Figures & data
Figure 1. Organization of the pAD1 par locus and the Fst toxin. Converging promoters (black arrowheads labeled P) transcribe the toxin-encoding RNA I (red shaded arrow below line) and the antitoxin RNA II (dark green arrow above line) toward a bi-directional intrinsic transcriptional terminator (converging green arrows). The RNAs are transcribed across direct repeats DRa (pink arrows) and DRb (blue arrows) at which interaction occurs, suppressing translation of the FstpAD1 coding sequence (dark red box on DNA and RNA). The amino acid sequence of the Fst toxin is shown using standard single letter amino acid designations. The essential, conserved hydrophobic domain is shown in bold red print. This forms part of a transmembrane domain in the recently published structure of Fst.Citation22 The two blue underlined amino acids at the N-terminus must be charged to retain toxin function. The non-essential C-terminal tail is shown in green italics.

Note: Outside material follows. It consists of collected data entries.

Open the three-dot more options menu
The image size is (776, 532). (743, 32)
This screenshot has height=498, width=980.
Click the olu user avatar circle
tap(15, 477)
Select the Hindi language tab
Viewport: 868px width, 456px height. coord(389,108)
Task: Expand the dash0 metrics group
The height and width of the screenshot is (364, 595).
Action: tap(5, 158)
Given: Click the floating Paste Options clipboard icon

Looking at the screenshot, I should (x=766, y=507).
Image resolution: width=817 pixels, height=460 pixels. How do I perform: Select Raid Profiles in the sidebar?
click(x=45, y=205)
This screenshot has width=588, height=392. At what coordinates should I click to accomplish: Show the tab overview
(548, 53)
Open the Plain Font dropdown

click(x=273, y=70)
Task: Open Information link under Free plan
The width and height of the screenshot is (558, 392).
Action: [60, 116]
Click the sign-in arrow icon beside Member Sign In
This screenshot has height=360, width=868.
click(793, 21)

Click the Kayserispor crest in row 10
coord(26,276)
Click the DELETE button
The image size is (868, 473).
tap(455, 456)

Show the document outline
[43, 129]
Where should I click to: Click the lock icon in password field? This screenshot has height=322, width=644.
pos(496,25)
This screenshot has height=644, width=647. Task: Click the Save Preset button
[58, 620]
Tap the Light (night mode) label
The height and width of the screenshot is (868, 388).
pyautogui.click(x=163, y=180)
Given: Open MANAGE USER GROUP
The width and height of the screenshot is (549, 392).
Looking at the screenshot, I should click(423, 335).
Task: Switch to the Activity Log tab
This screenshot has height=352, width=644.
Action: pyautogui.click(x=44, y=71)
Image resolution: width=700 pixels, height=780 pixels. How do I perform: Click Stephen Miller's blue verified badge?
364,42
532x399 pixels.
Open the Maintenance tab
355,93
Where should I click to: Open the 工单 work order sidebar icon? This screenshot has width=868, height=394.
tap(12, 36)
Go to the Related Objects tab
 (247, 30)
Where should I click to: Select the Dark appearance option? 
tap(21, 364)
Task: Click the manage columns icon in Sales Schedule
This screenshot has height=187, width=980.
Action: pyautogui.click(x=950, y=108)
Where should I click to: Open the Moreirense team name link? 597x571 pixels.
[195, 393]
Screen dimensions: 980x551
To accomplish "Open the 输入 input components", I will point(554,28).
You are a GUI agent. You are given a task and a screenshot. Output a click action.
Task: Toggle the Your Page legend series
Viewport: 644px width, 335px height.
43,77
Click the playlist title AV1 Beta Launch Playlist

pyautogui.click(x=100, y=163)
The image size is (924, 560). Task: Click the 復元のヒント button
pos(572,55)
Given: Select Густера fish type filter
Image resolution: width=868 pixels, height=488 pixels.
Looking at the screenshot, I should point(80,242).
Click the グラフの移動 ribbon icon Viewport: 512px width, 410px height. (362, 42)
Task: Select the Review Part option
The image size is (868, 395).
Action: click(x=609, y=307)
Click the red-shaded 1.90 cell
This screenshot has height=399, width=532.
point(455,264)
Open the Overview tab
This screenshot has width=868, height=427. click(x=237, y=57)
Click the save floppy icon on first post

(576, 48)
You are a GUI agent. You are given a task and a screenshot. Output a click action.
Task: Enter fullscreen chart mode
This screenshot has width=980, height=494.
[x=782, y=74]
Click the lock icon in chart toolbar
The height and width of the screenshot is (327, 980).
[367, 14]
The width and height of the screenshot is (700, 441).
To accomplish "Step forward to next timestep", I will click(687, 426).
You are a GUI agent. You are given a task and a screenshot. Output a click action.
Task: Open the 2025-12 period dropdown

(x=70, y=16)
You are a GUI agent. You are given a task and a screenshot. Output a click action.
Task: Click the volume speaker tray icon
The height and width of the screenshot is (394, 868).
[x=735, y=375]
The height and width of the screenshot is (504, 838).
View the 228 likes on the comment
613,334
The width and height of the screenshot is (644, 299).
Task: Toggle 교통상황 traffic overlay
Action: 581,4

Figure 2. Secondary structures of RNA IpAD1 and RNA IIpAD1. The specific regions of interaction between the RNAs are shaded different colors to coordinate with and labeled accordingly. Interaction is initiated at the U-turn motif (labeled YUNR) present in the loop of the terminator of RNA I (green shaded). This interaction is indicated by the arrow labeled A. The interaction then extends to the direct repeat sequences DRa (pink shaded) and DRb (blue shaded). This interaction is indicated by arrows labeled B and is responsible for preventing translation of FstpAD1, since the initiation codon (I.C.) and the ribosome binding site (SD) are sequestered by the interacting RNAs. The two structures, 5′-SL (blue box) and 5′-UH (red box) are responsible for preventing premature translation of FstpAD1 and RNA IpAD1 stability, respectively.